Overview

DOSE Trial of Opioid Sparing Effect

Status:
Terminated
Trial end date:
2020-11-06
Target enrollment:
0
Participant gender:
All
Summary
Multicenter, double blind randomized controlled trial of fentanyl vs. fentanyl + dexmedetomidine as the initial regimen for maintenance of sedation in mechanically-ventilated, critically ill children. This trial will evaluate the opioid-sparing effect of dexmedetomidine when administered with fentanyl to mechanically ventilated, critically ill children. Study drug or placebo will be administered with fentanyl, which will be titrated to achieve sedation scores consistent with response to light touch. Plasma samples and bedside assessments for pain, sedation, and delirium will be collected.
Phase:
Phase 1
Accepts Healthy Volunteers?
No
Details
Lead Sponsor:
Duke University
Collaborators:
Intermountain Health Care, Inc.
Johns Hopkins University
National Institutes of Health (NIH)
Vanderbilt University Medical Center
Treatments:
Dexmedetomidine
Fentanyl
Criteria
Inclusion Criteria:

1. Ages 0 to <18 years at the time of enrollment.

2. If < 6 months postnatal age, gestational age ≥ 35 weeks.

3. Admitted to an intensive care unit.

4. Planned or anticipated mechanically ventilation for ≥2 days.

5. Require sedation to maintain mechanical ventilation per clinical judgment.

6. No contraindication to receipt of fentanyl or dexmedetomidine per clinician judgment.
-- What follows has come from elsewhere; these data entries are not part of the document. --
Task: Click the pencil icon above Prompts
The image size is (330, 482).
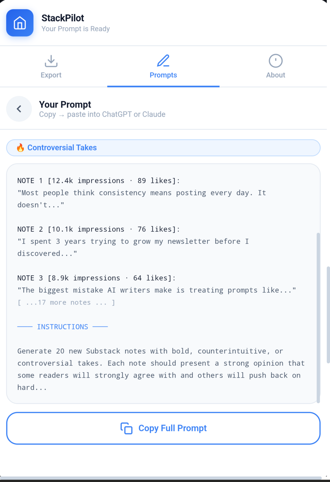Action: click(x=163, y=61)
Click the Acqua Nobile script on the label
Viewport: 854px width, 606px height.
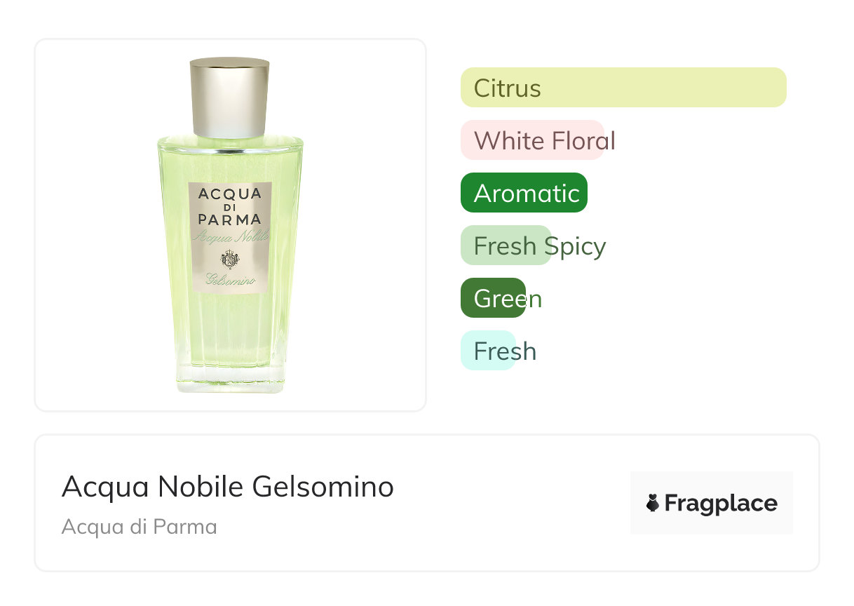(230, 237)
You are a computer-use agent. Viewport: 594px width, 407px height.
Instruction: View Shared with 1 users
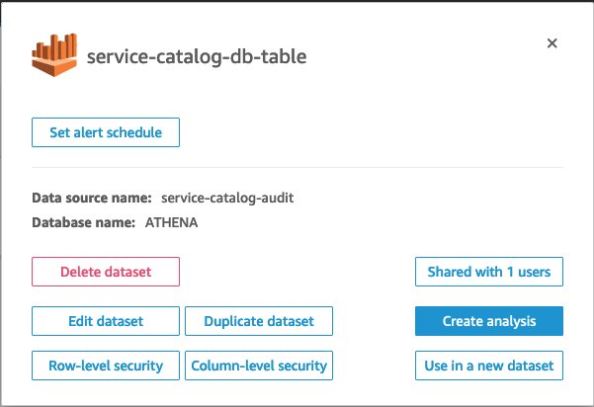coord(488,272)
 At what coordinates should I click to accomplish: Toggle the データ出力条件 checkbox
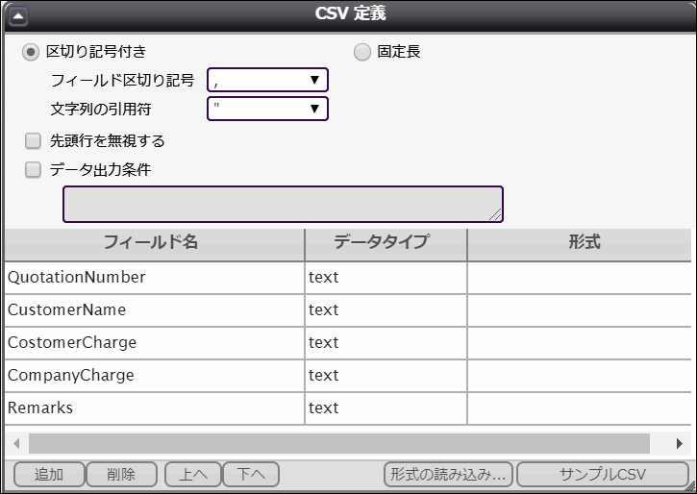pyautogui.click(x=34, y=170)
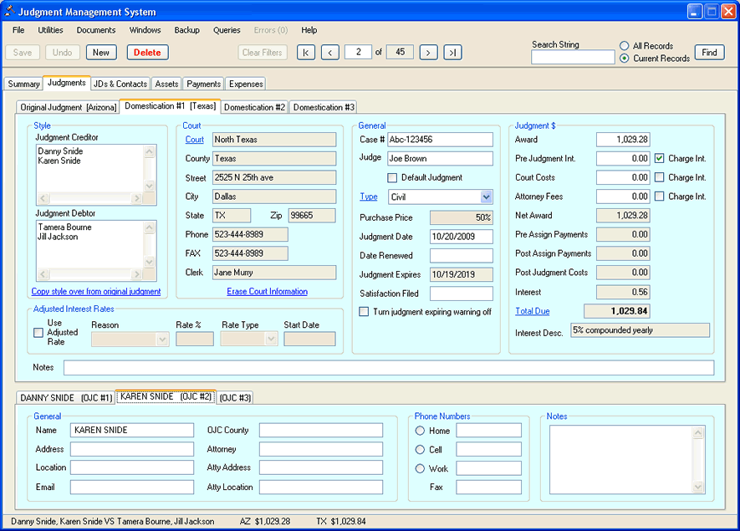The height and width of the screenshot is (531, 740).
Task: Open the Queries menu
Action: (227, 30)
7. Availability and willingness of the parent/legal guardian to provide written informed
consent.

Exclusion Criteria:

1. Previous participation in this study.

2. Severe traumatic brain injury as the underlying etiology for critical illness
requiring mechanical ventilation or baseline pediatric cerebral performance category
(PCPC) >3.

3. Planned receipt of sedatives other than fentanyl or dexmedetomidine.

4. Anticipated receipt of neuromuscular blockade for >48 consecutive hours during the
study period.

5. Receipt of fentanyl or dexmedetomidine via continuous infusion for >12 hours in the 24
hours prior to enrollment.

6. Extracorporeal life support (including renal replacement therapy, extracorporeal
membrane oxygenation, ventricular assist device, etc.) at the time of enrollment.

7. Chronic use of or recent overdose of serotonergic agents (selective serotonin reuptake
inhibitors (SSRIs), serotonin-norepinephrine reuptake inhibitors (SNRIs), monoamine
oxidase (MAO) inhibitors, cyclic antidepressants)

8. Known pregnancy

9. Known liver dysfunction, defined as: aspartate aminotransferase (AST) or alanine
aminotransferase (ALT) >2x the upper limit of normal for age

10. Known or impending renal failure defined as: anuria > or equal to 12 hours prior to
enrollment or requiring renal replacement therapy

11. High risk children, define as: a. known heart block b. known bradyarrythmia including
clinically significant bradycardia (defined as requiring chronotropic agents or
cardiac pacing to treat)

12. Receipt of mechanical ventilation during an admission for cardiac surgery

Note: receipt of drugs other than fentanyl or dexmedetomidine for intubation, and receipt
of neuromuscular blockage for intubation, will not be considered exclusionary criteria.